Objectar-me-ão que ao Eng.º Melo e ao senhor Bispo de Bragança tudo é permitido: são autênticos, mais genuínos que o queijo da serra ou as alheiras de Mirandela. São, numa palavra, telúricos e vem sufragados não só por Torga mas sobretudo pela memória piedosa de Maria da Fonte, poética figura que, muito antes do cantor Vitorino, já era, por interposto hino, estimada em meios castrenses e nos círculos eclesiásticos mais dados à vera ideia da cruzada redentora.

Já se arrasta a parlenga mais do que é devido e necessário para provar a inanidade da doentia acusação do Professor Freitas. Ao governo não compete ler mais do que os pareceres e as circulares preparados com esmero pelos senhores directores gerais. Outras leituras podem não só distraí-lo do duro fardo da administração da res publica mas ainda (e isso é pior) fazê-lo sombriamente pensar, depois de soletrar os textos de escribas contumazes como os senhores Pulido Valente ou Brederode dos Santos, que o País, a sociedade civil, a inteligentsia e a comunicação social estão contra eles.

Ler é um feio vício solitário.
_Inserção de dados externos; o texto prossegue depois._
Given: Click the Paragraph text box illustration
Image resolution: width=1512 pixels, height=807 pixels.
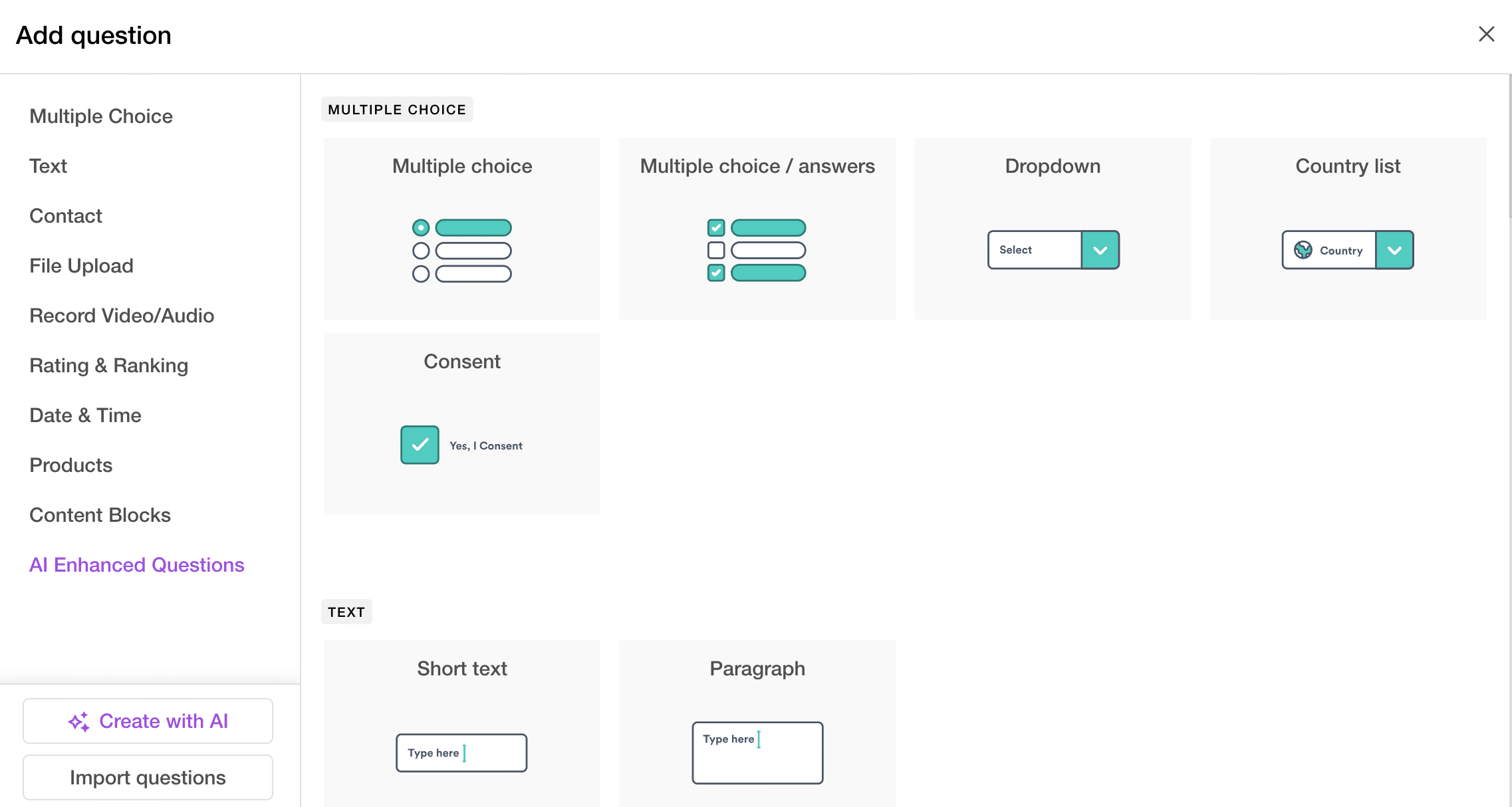Looking at the screenshot, I should [x=757, y=752].
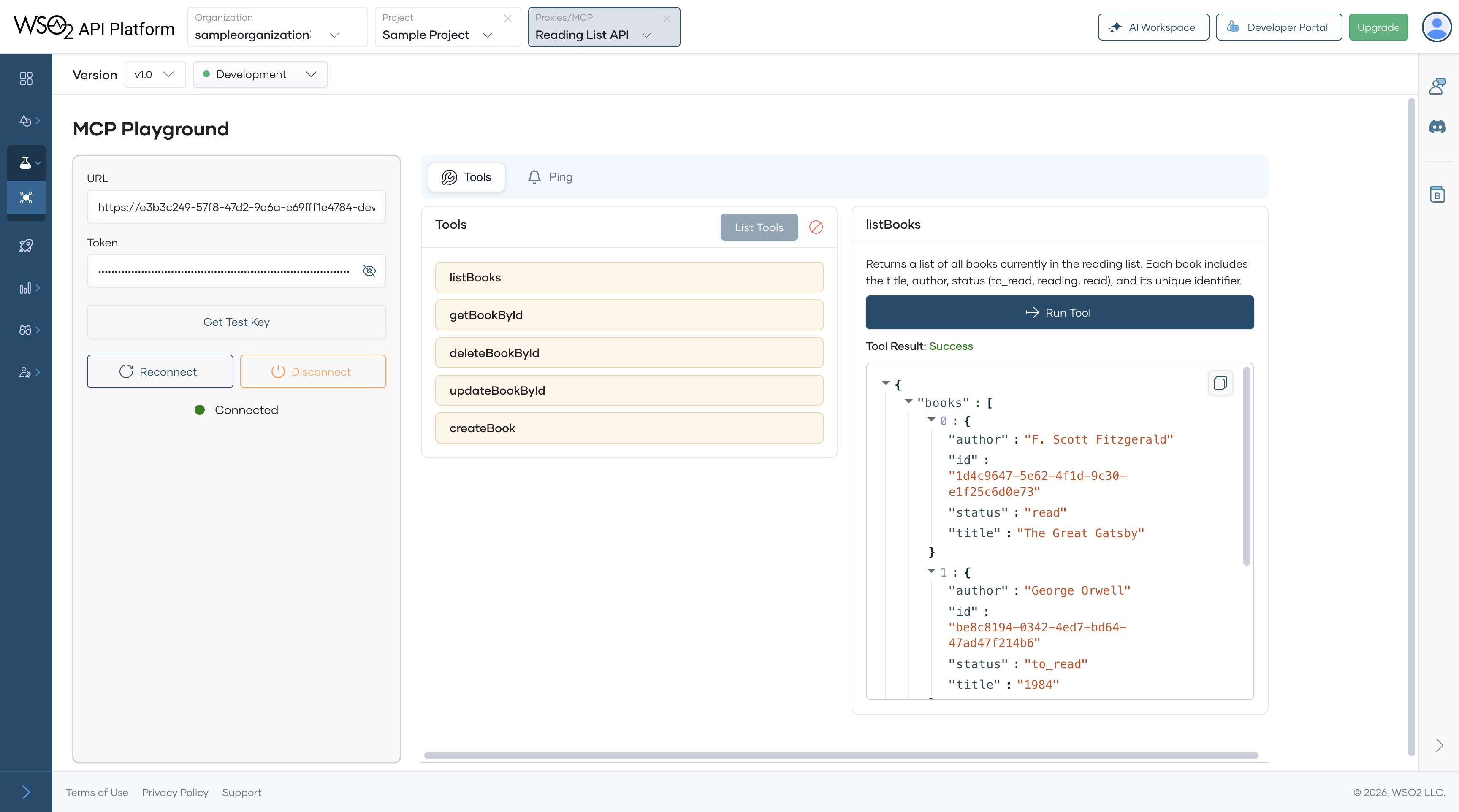
Task: Open the dashboard overview grid icon
Action: coord(26,78)
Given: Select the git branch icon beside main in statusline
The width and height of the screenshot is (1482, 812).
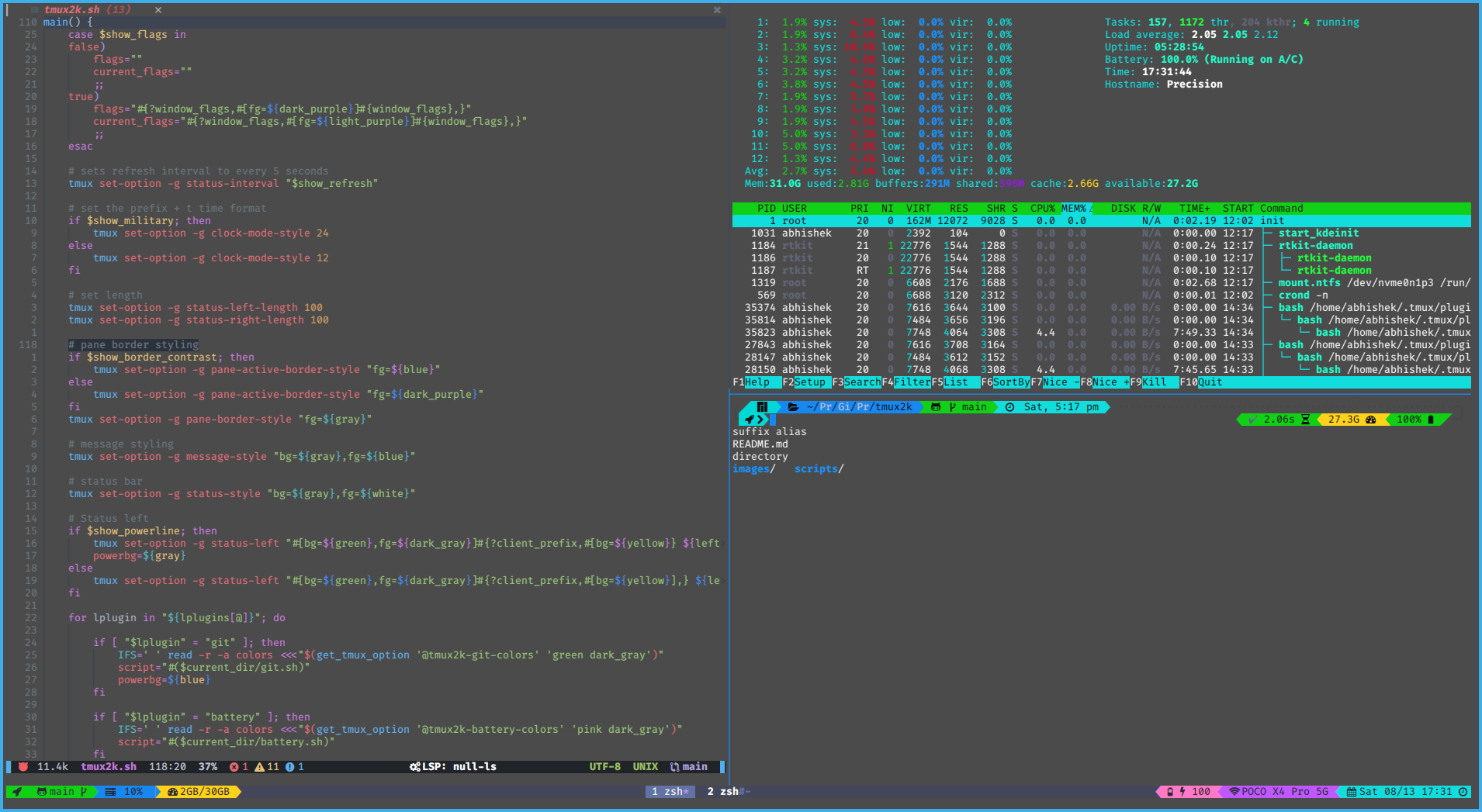Looking at the screenshot, I should (674, 766).
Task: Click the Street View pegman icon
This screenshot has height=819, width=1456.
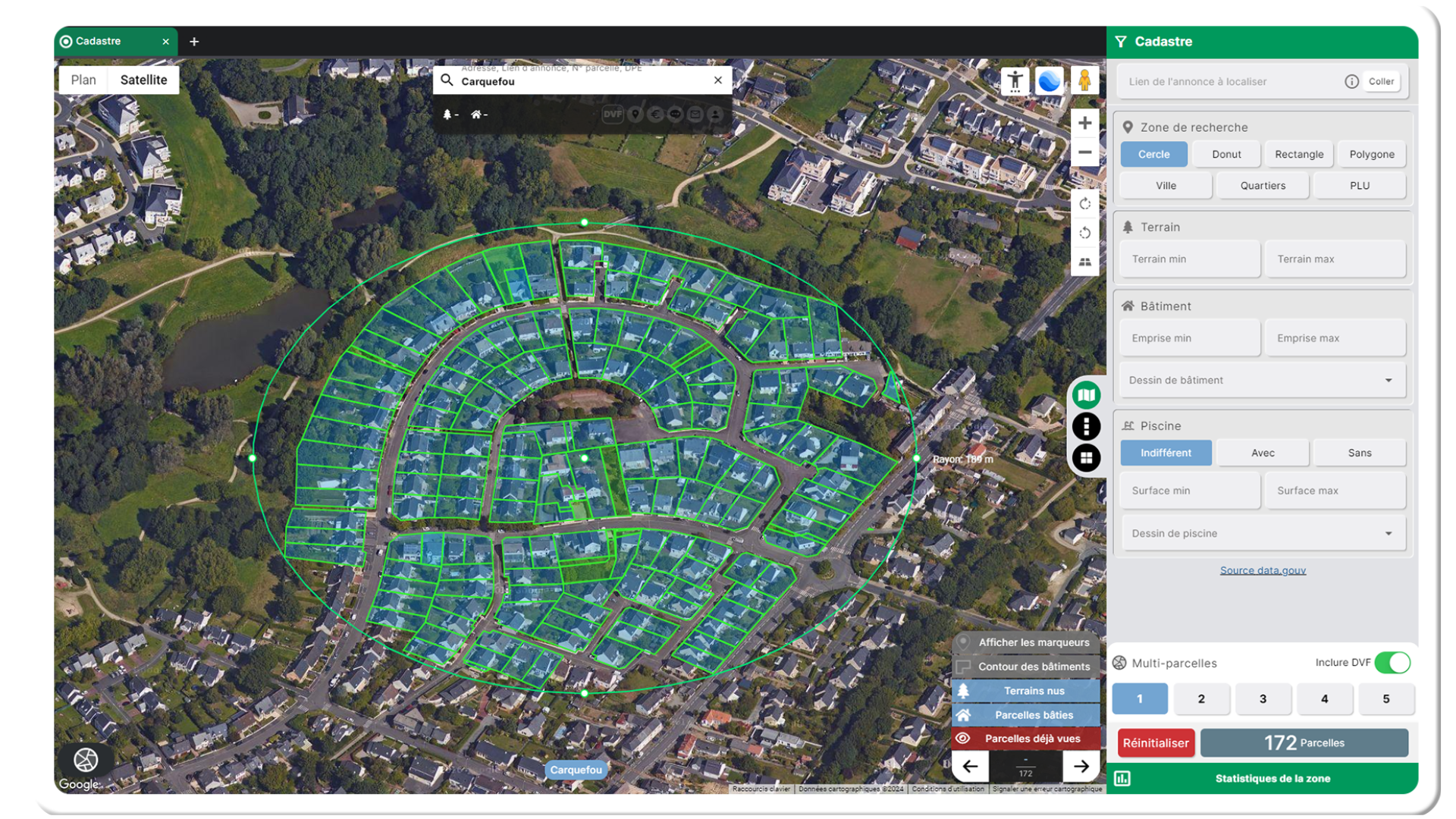Action: pos(1084,80)
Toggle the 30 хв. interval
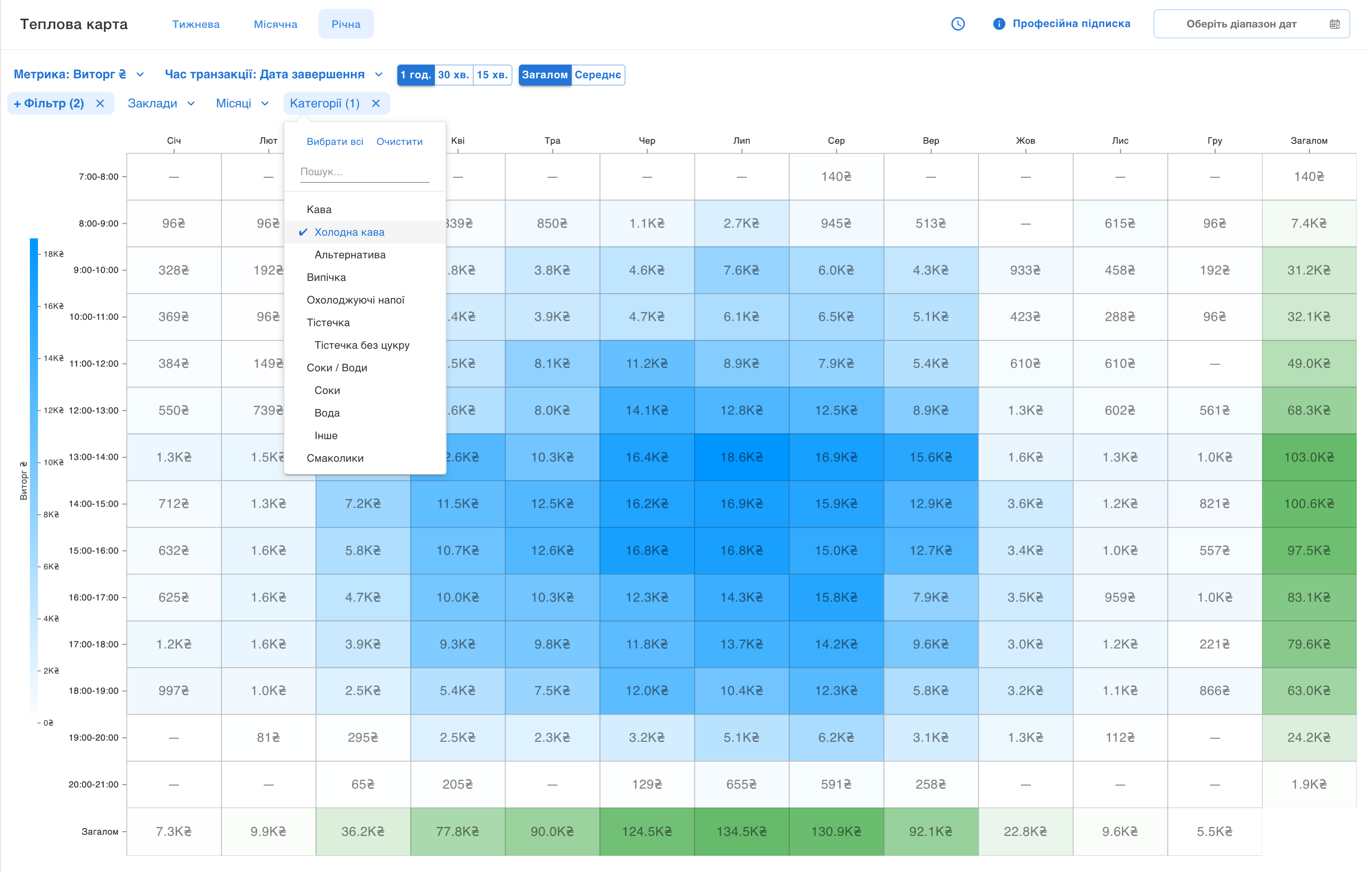This screenshot has height=871, width=1372. pos(453,75)
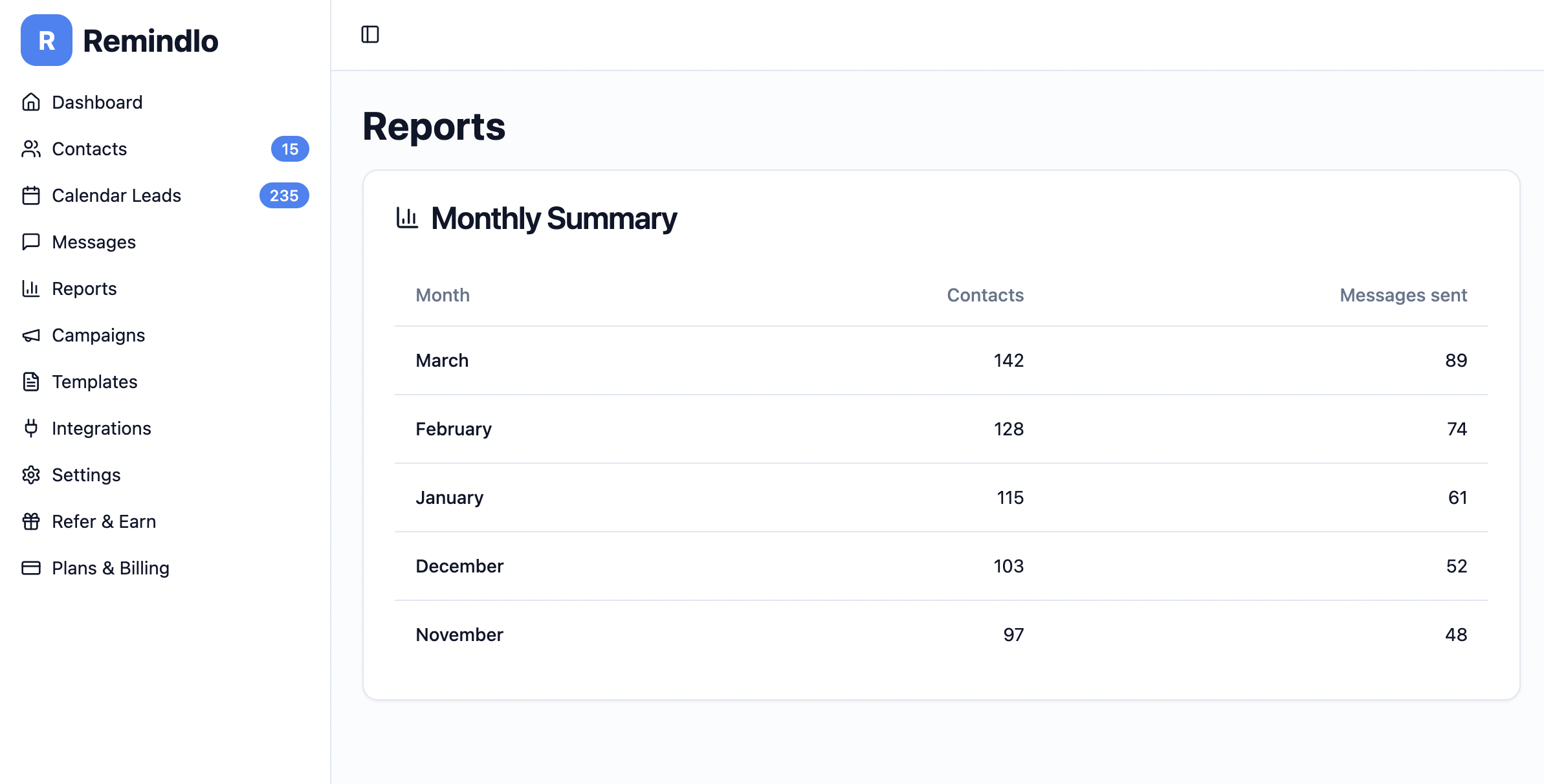Click the Campaigns megaphone icon
Screen dimensions: 1544x784
(x=31, y=335)
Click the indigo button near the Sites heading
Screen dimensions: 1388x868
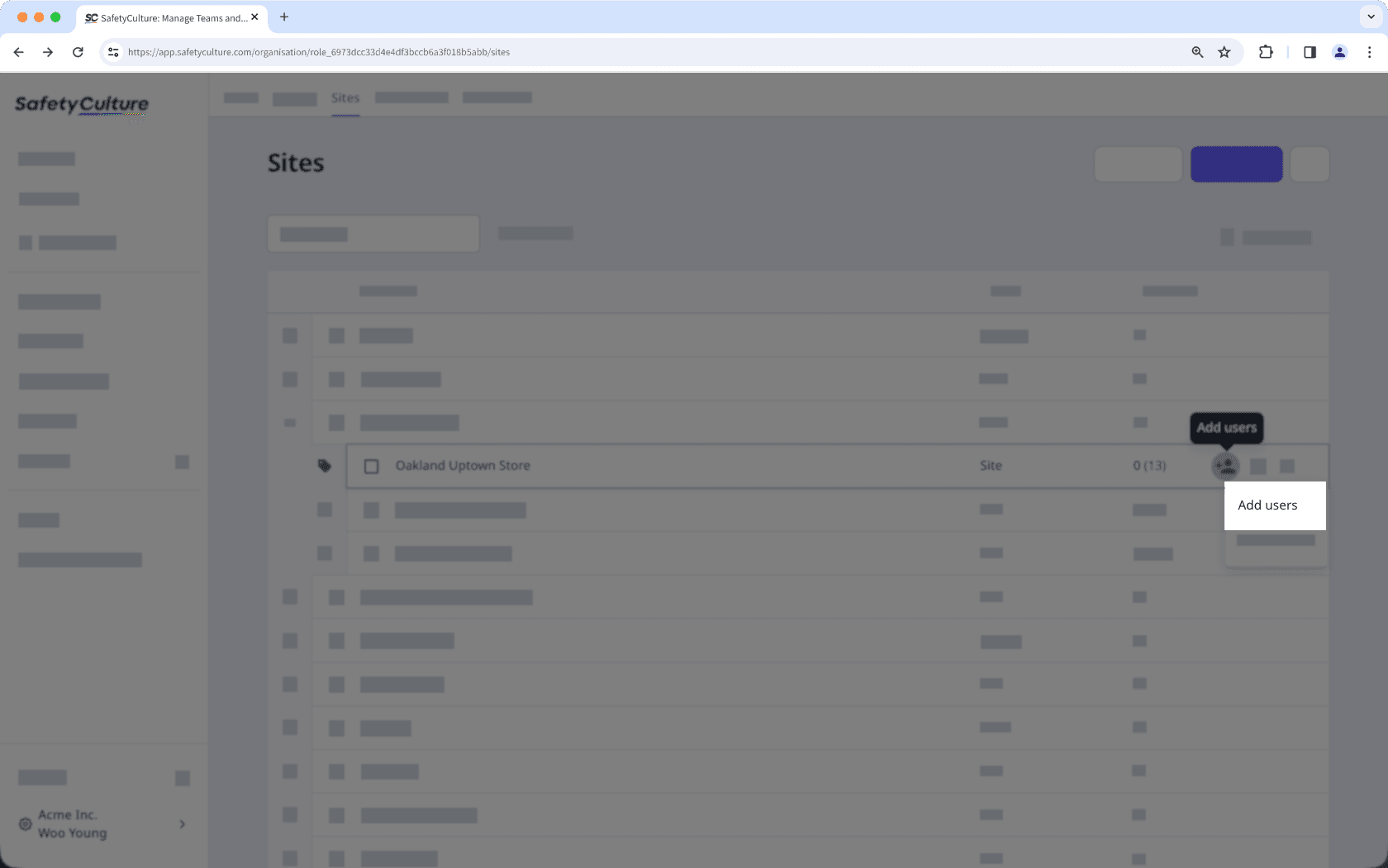[x=1235, y=164]
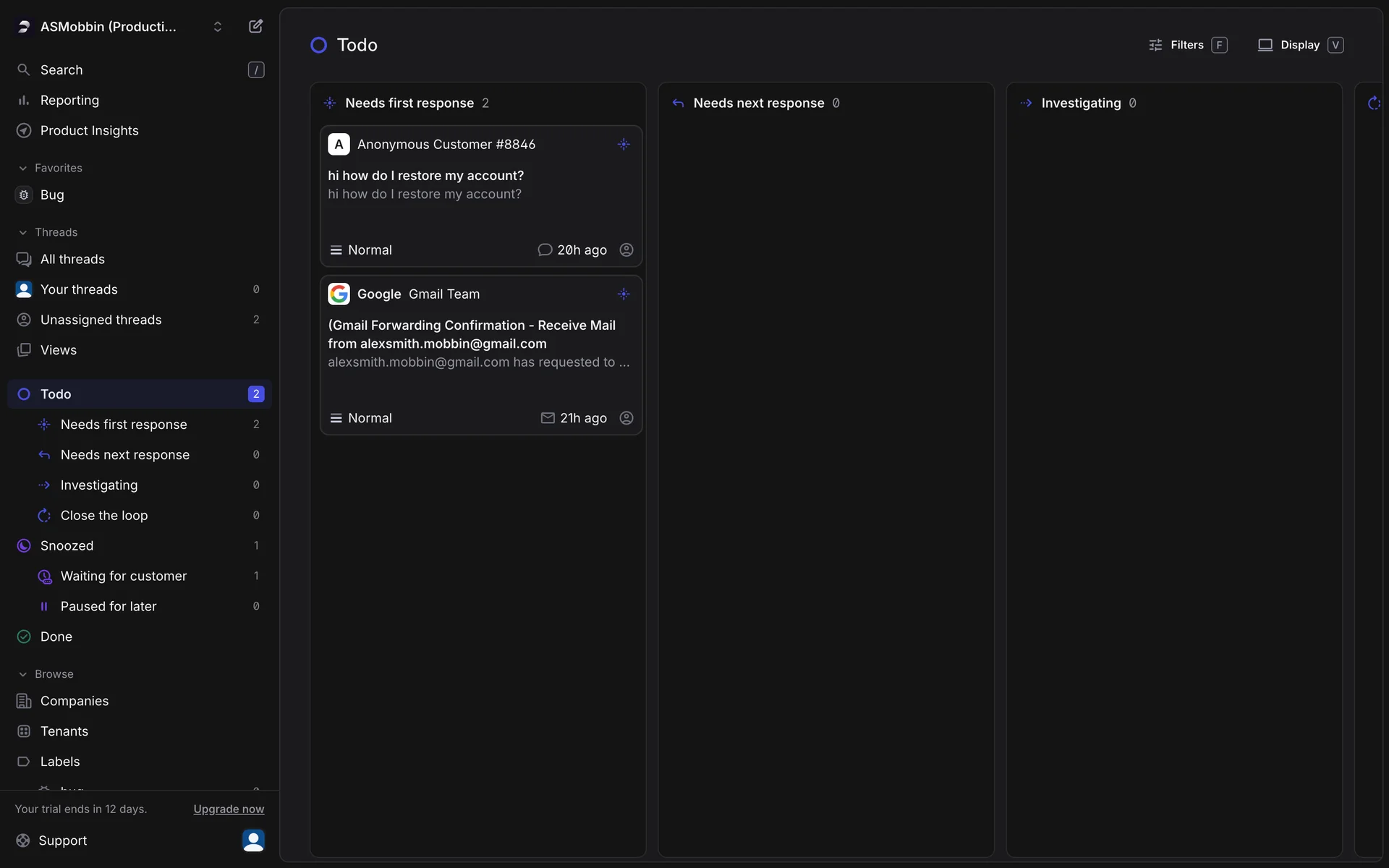Image resolution: width=1389 pixels, height=868 pixels.
Task: Open the Snoozed threads list
Action: click(67, 546)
Ler latim é, além disso, um perigoso exercício passadista a que não é alheio um sulfuroso cheiro de heresia lefebvriana e integrista que não convém ao governo eleito de uma república laica que a Fátima apenas concede um apeadeiro da CP sem passagem superior para peões.

( finais de 80 ou início de 90)

PS: o autor atreve-se a pensar que este texto ainda tem actualidade, ressalvando (claro!, Credo! Abrenúncio!!!) qualquer intenção maldosa quando ao actual e conspícuo grupo de estadistas que nos governam.